Although the pillar of Economic sustainability appears to be simple in the broad scope, it is complicated, intricate, and crazy in its details. The basic idea is that since we live on a planet with finite resources, we cannot have an economic structure that plans on infinite growth. The math doesn’t check out. One day we will run out of metals, space, and (my worst fear!) wood. So, the problem with GDP – gross domestic product – is that production is what’s measured. The graph needs to show an increase, not a decrease. Never a decrease.
Not only is this not sustainable, but it has had some unhealthy outcomes. I’m sitting at home, unable to earn money at my day job, pedaling wares to a society that is unable to earn money for who knows how long, and fearful to spend on anything that isn’t essential to living. None of us can do anything, and somehow, I can’t shake the ethic that was drilled into me that says, “If you’re not working, you don’t deserve to eat,” “pull yourself up by your bootstraps,” “fortune favors the bold.”
How many of us out there are kicking ourselves for not being as productive as we should be? I know I’m not the only one who feels like I’m on an extended holiday break and I “need to make the most of it” or “have something to show for my time” in social isolation. This just feels like constant growth, production, productivity, and effort are so drilled in, that I can’t even look at a global pandemic lockdown for what it is without taking off my capitalist glasses. My money graph, my social graph, my mental health graph, my physical health graph, my productivity graph, so many of my personal metrics for how I measure success are on a downward trend. The alarms are beginning to sound.

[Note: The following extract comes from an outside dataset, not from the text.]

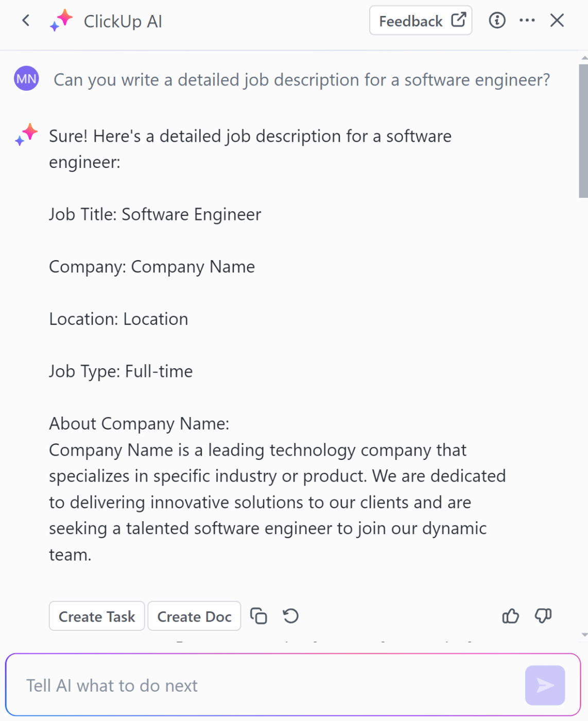Click the scroll down arrow of the chat
The height and width of the screenshot is (721, 588).
pos(584,635)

Capitalism isn’t to blame for COVID-19 (though I’ll look at any evidence that suggests otherwise with an open mind). I can’t pin all my problems on this system, but it does have a role to play in much of what is going on, personally and nation-wide. Constant growth isn’t possible on a finite planet, just like constant productivity is not a possible state of being for a human. We need a real plan that allows for realistic cycles of waxing and waning where we accept that there are boundaries we need to work within. Boundaries like the finite amount of freshwater the planet has at any given time, or like realizing that a global pandemic has affected us mentally in ways we have or haven’t realized yet.
Like I said before, I don’t come at this with an academic or expert understanding, just one person’s experience and opinions. I don’t have an exhaustive understanding or answers to everything. I’m just a person at the doctor, telling her where it hurts. One of the things that hurts is measuring success in dollars, especially when we live in a country with so much financial and systematic inequality.
One alternative to GDP was developed in the South Asian country of Bhutan. It’s called GNH or Gross National Happiness. As an alternative measurement to GDP, GNH measures things like literacy rates, education, living standards, health, and psychological wellbeing – things that aren’t taken into account when using GDP. This isn’t an arbitrary survey given to a few citizens of a country, this is an internationally developed measurement that is robust and has taken years to develop. You can learn more about GNH here if you are curious about alternatives to GDP.
I’m not trying to tell anyone how they should feel, I’m not trying to say that capitalism is evil. Even with its many flaws, I’m hopeful that almost anything can be modified to fit the reality of the world we live in for the betterment of its life. I’m just out here sharing my experience and what I feel. Sometimes we look at centuries old systems in place and pretend that they have always existed, like they are as old as time. We forget that people put these systems into place, and its people who have kept them operating. We are capable of change, it doesn’t need to be this way, nothing is inevitable, even the projected fate we have before us as a result of climate change. Let’s start having conversations about what can be better.